(Records from a data source)
□ □ □ □ □ □ □

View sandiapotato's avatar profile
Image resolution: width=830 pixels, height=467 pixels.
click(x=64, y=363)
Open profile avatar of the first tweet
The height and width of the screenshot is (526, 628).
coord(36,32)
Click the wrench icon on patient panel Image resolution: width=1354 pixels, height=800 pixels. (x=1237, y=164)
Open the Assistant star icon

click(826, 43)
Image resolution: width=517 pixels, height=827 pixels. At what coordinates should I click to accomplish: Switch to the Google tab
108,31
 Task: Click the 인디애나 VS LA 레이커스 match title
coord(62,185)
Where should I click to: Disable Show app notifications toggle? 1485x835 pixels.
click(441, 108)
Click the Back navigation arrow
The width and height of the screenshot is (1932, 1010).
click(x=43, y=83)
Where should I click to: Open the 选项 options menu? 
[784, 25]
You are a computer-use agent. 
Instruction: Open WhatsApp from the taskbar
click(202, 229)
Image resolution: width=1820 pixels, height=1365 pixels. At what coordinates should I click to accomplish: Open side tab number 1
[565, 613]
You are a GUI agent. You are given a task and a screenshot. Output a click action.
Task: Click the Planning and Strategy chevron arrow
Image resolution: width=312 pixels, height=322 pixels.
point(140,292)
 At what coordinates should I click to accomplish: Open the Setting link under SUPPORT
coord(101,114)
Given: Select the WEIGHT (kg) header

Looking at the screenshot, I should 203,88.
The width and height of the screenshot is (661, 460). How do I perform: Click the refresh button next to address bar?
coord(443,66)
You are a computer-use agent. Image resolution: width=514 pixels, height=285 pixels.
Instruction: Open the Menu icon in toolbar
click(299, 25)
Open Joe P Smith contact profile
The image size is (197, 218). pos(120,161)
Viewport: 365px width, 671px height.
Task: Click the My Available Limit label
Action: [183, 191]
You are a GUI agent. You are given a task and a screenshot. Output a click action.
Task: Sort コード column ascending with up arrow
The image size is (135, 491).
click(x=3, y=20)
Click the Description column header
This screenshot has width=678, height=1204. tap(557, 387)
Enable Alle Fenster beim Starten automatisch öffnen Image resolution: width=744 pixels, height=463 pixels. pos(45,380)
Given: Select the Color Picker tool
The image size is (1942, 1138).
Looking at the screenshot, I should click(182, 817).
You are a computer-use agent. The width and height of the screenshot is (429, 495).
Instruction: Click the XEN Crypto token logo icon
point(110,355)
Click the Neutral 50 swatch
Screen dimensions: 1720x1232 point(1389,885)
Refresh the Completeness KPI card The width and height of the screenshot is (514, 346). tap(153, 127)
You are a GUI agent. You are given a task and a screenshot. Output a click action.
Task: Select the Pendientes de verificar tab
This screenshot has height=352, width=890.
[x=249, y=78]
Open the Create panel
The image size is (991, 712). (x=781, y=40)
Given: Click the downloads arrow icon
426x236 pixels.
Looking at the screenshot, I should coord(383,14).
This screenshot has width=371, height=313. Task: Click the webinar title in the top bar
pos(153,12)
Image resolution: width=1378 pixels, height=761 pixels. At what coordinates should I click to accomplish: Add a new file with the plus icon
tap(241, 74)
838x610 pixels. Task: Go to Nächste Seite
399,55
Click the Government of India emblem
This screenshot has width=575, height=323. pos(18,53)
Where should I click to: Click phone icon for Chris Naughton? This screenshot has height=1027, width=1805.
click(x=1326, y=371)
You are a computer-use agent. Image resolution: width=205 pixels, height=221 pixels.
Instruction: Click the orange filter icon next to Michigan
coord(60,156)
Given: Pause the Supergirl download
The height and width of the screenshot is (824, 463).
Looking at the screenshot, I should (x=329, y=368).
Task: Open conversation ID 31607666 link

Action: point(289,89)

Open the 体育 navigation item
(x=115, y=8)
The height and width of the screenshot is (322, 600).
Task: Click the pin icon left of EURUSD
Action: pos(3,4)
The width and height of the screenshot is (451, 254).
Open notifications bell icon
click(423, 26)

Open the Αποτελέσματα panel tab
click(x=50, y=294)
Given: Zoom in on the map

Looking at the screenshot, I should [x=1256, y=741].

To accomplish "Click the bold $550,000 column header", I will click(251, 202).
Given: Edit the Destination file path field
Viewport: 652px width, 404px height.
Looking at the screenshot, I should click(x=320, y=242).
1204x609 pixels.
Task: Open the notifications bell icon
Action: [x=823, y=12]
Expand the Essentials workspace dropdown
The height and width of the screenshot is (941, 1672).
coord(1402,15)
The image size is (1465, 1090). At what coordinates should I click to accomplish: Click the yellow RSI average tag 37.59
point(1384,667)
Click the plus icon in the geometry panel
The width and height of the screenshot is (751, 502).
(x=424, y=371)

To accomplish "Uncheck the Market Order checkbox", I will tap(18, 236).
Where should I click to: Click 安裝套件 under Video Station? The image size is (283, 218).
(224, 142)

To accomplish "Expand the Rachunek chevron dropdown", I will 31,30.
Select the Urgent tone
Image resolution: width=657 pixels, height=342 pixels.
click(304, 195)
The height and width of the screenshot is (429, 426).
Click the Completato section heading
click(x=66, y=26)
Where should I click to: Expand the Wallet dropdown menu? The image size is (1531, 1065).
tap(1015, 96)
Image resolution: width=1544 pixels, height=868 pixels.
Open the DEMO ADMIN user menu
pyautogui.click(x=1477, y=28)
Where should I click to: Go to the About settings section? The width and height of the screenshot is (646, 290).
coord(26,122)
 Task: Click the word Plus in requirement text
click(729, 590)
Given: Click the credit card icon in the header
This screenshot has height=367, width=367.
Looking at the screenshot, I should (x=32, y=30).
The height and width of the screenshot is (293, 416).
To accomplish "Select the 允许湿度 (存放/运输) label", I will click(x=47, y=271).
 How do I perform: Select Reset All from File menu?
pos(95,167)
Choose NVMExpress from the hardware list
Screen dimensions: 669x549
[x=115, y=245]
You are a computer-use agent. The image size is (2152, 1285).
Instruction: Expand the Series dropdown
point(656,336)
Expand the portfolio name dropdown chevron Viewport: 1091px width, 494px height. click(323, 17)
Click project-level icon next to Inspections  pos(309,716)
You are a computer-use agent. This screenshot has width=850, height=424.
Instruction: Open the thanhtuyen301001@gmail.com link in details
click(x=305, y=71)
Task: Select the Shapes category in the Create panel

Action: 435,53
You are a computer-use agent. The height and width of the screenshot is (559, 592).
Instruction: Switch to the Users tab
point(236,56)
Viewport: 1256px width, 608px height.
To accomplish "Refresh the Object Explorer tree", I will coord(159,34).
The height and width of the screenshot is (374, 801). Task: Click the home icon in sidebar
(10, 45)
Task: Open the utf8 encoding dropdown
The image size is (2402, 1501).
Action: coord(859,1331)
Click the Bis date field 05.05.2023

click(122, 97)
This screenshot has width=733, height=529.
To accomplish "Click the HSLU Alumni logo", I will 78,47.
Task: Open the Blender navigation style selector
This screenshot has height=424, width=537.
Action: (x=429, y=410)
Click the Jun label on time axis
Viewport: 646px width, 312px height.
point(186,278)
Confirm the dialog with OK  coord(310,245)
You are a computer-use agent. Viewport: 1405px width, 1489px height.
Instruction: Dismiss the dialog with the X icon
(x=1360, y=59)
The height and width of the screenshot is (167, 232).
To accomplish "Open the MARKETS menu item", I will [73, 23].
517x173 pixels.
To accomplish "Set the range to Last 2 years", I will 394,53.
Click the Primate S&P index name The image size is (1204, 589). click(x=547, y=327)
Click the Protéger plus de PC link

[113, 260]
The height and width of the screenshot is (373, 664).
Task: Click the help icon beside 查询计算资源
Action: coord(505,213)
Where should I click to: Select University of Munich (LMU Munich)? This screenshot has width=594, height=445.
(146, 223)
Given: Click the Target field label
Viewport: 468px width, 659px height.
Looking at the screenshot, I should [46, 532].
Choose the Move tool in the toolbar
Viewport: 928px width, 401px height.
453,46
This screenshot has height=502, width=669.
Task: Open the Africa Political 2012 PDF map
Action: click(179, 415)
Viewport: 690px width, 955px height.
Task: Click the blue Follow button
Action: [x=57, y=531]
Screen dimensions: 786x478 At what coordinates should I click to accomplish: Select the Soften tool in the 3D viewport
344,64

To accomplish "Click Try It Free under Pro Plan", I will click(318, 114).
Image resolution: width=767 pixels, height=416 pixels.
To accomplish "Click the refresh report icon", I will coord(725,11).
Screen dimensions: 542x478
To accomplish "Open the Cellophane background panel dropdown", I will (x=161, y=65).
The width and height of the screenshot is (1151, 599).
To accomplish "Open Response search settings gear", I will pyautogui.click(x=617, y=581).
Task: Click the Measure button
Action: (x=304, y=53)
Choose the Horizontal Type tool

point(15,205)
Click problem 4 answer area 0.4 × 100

□ □ □ □ □ □ □

*Your goal*
Reproduce the data from its first line through the line containing "coord(36,32)", with both of those lines included and every line copied without change.

*Solution for this task*
View sandiapotato's avatar profile
Image resolution: width=830 pixels, height=467 pixels.
click(x=64, y=363)
Open profile avatar of the first tweet
The height and width of the screenshot is (526, 628).
coord(36,32)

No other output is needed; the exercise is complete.